» Extract to read
-- -- --

Something I can do simply in Excel is look in a cell, find the first instance of a character and then return all the characters to the left of that.
For example
Author
Drijgers RL, Verhey FR, Leentjens AF, Kahler S, Aalten P.
I can extract Drijgers RL and Aalten P into separate columns in excel. This lets me count the number of times someone is a first author and also the last author.
How can I replicate this in R? I can count the total number of times an author has a publication from the separate rows answer above.
How would I split out the first and last authors to separate columns. That might be useful to know. In this answer Splitting column by separator from right to left in R
the number of columns is known. How do say "split this string at commas, and throw them into an unknown number of columns based on the number of names in the author list to the right of the original field"?
回答1:
data.frame(
authors = c(
"Drijgers RL, Verhey FR, Leentjens AF, Kahler S, Aalten P.",
"Drijgers RL, Verhey FR, Leentjens AF, Kahler S",
"Drijgers RL, Verhey FR, Leentjens AF",
"Drijgers RL, Verhey FR",
"Drijgers RL"
),
stringsAsFactors = FALSE
) -> sample_df
cbind.data.frame( # add the columns to the original data frame after the do.cal() completes
sample_df,
do.call( # turn the list created with lapply below into a data frame
rbind.data.frame,
lapply(
strsplit(sample_df$authors, ", "), # split at comma+space
function(x) {
data.frame( # pull first/last into a data frame
first = x[1],
last = if (length(x) < 2) NA_character_ else x[length(x)], # NA last if only one author
stringsAsFactors = FALSE
)

-- -- --

» Extracted information
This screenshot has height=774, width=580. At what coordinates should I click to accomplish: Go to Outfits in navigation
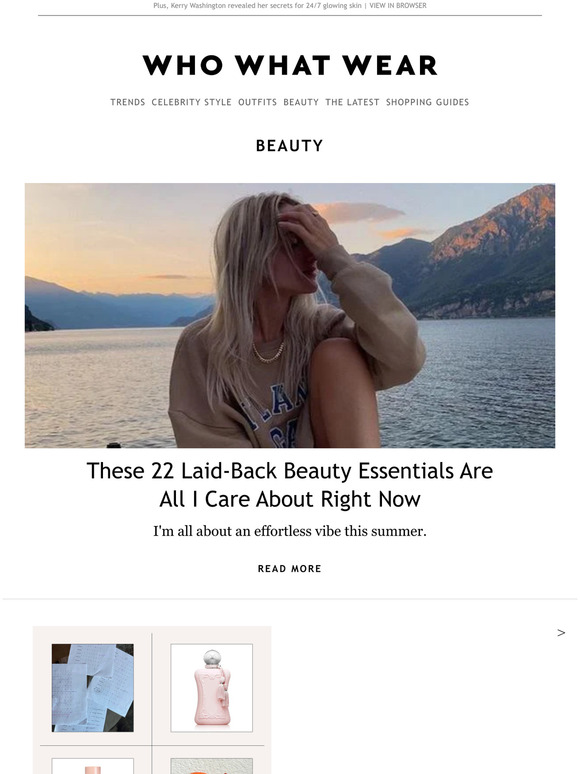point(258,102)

-- -- --

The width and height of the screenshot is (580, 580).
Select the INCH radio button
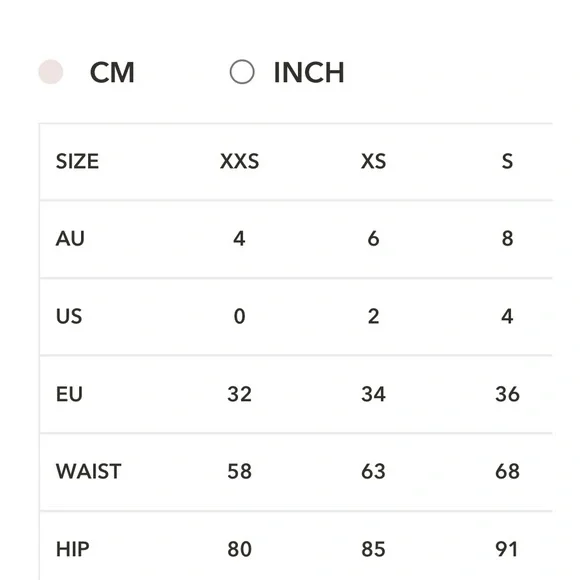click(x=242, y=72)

-- -- --

» Set of tasks
A. In the forum thread, what author names appear in the example shown under "Author"?
B. Does the forum thread support each statement? Answer yes or no for each, and quote the words that decide it.
(i) The asker can already count the total number of times an author has a publication.
(ii) In the linked answer about splitting from right to left, the number of columns is unknown.
(iii) The code splits the author strings at a semicolon.
Please rely only on the forum thread.

» Exercise solutions
A. Drijgers RL, Verhey FR, Leentjens AF, Kahler S, Aalten P

B.
(i) Yes: "I can count the total number of times an author has a publication from the separate rows answer above."
(ii) No: "the number of columns is known."
(iii) No: "# split at comma+space"